= 2017 Greek Basket League Playoffs =

The 2017 Greek Basket League Playoffs included the top eight place finishing teams of the 2016–17 Greek Basket League regular season.

==Bracket==

Teams in bold won the playoff series. Numbers to the left of each team indicate the team's original playoff seeding. Numbers to the right indicate the score of each playoff game.

==First round==

In the first round, the teams that finished in places 5 to 8 of the regular season standings, playing against each other have to win two games to win the series. Thus, if one team wins two games before all three games have been played, the remaining game is omitted. The team that finished in the higher regular season place, plays the first and the third (if necessary) game of the series at home.

| Team 1 | Agg. | Team 2 | Game 1 | Game 2 | Game 3 |
|---|---|---|---|---|---|
| PAOK | 2–0 | Lavrio DHI | 82–65 | 78–68 | — |
| Rethymno Cretan Kings | 2–1 | Kolossos H Hotels | 84–71 | 73–78 | 69–55 |

==Quarterfinals==

In the quarterfinals, teams playing against each other have to win two games to win the series. Thus, if one team wins two games before all three games have been played, the remaining game is omitted. The team that finished in the higher regular season place, is going to play the first and the third (if necessary) game of the series at home.

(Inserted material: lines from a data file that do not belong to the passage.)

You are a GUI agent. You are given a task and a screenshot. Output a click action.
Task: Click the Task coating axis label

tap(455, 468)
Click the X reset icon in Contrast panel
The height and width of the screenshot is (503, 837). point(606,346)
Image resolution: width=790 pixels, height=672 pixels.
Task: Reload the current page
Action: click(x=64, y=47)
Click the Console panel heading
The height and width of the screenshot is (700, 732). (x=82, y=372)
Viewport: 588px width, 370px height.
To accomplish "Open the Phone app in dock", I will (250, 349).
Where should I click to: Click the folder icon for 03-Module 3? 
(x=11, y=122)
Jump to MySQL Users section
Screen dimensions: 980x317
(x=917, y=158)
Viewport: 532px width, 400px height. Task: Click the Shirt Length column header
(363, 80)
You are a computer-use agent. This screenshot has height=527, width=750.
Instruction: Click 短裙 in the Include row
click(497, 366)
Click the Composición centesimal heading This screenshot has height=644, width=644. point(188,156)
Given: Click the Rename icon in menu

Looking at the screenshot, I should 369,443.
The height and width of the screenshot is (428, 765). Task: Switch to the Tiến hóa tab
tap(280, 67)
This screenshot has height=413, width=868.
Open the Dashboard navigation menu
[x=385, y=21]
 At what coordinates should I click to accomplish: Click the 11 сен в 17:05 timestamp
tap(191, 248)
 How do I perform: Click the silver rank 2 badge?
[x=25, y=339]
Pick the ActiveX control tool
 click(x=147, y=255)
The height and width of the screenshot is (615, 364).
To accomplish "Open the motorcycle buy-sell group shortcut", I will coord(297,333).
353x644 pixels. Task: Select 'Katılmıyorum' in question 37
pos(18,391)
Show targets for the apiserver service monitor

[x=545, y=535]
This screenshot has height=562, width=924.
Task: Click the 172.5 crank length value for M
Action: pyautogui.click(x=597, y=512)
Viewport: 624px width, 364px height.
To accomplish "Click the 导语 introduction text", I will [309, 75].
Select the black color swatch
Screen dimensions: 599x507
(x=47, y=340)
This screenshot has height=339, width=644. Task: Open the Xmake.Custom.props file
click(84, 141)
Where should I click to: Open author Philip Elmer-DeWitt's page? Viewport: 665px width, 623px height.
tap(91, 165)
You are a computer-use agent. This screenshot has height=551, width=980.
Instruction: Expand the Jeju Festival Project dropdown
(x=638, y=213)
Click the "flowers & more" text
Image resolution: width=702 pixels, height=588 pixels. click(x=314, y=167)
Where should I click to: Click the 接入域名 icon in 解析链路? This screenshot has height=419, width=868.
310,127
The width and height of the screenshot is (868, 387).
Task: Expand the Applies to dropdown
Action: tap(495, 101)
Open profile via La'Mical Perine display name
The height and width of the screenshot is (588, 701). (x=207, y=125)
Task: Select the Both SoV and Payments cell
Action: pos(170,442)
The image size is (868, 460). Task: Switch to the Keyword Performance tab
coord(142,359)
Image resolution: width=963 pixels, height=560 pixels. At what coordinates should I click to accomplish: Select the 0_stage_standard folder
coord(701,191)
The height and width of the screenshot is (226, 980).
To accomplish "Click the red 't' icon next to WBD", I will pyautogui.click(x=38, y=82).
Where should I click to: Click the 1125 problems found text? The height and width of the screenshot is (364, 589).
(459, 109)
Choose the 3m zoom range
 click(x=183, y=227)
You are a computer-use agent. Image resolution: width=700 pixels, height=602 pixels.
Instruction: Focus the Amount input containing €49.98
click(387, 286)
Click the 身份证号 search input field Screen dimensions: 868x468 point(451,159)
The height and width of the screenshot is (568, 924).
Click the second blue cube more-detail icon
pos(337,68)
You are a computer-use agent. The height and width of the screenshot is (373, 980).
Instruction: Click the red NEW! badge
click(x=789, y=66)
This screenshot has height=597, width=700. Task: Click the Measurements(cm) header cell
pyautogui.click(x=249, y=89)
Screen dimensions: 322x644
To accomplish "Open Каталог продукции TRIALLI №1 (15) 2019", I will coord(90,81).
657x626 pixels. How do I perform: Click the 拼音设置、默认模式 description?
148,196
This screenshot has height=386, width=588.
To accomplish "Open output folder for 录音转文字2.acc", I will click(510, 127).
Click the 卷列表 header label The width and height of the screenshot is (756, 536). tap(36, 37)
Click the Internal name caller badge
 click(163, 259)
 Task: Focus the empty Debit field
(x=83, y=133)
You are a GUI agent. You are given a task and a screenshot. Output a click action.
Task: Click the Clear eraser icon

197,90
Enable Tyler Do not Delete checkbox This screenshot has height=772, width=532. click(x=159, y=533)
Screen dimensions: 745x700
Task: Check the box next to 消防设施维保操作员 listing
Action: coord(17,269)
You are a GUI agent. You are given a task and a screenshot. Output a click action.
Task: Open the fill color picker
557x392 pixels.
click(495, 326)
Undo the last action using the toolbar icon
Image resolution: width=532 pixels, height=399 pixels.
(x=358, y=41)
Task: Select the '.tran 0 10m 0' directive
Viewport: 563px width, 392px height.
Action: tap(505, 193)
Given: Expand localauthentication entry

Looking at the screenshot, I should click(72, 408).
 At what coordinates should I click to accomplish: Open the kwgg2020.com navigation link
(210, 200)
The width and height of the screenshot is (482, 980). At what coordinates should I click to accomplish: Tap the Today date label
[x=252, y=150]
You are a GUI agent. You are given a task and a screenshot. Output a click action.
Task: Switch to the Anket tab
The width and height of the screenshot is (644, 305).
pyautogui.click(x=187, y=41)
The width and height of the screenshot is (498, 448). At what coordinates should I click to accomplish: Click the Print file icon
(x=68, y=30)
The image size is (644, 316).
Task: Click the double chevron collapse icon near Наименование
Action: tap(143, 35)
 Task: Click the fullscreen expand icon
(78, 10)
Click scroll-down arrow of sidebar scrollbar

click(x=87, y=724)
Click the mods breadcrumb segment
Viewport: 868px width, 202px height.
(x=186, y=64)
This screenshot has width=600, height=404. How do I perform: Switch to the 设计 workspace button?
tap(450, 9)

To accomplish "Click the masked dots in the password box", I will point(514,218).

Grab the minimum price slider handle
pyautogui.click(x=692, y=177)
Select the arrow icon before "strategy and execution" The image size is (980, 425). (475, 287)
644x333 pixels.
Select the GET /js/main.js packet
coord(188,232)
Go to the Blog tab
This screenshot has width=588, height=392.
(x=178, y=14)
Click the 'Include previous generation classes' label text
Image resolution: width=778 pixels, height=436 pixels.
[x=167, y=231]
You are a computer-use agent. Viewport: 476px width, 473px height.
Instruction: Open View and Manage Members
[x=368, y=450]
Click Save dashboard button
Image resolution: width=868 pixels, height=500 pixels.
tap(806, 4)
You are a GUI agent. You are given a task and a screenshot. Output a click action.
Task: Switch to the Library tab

| Team 1 | Agg. | Team 2 | Game 1 | Game 2 | Game 3 |
|---|---|---|---|---|---|
| Aris | 2–0 | PAOK | 69–65 | 75–84 | — |
| AEK | 2–0 | Rethymno Cretan Kings | 90–78 | 81–70 | — |

==Semifinals==

In the semifinals, teams playing against each other have to win three games to win the series. Thus, if one team wins three games before all five games have been played, the remaining games are omitted. The team that finished in the higher regular season place, is going to play the first, the third and the fifth (if necessary) game of the series at home.

| Team 1 | Agg. | Team 2 | Game 1 | Game 2 | Game 3 | Game 4 | Game 5 |
|---|---|---|---|---|---|---|---|
| Olympiacos | 3–0 | Aris | 84–54 | 84–77 | 79–65 | — | — |
| Panathinaikos Superfoods | 3–1 | AEK | 80–70 | 70–71 | 81–72 | 105–67 | — |

==Third place==

In the series for the third place, teams playing against each other have to win three games to win the series. Thus, if one team wins three games before all five games have been played, the remaining games are omitted. The team that finished in the higher regular season place, is going to play the first, the third and the fifth (if necessary) game of the series at home.

| Team 1 | Agg. | Team 2 | Game 1 | Game 2 | Game 3 | Game 4 | Game 5 |
|---|---|---|---|---|---|---|---|
| AEK | 3–0 | Aris | 90–74 | 91–85 | 71–60 | — | — |

==Finals==

In the finals, teams playing against each other have to win three games to win the series. Thus, if one team wins three games before all five games have been played, the remaining games are omitted. The team that finished in the higher regular season place, is going to play the first, the third and the fifth (if necessary) game of the series at home.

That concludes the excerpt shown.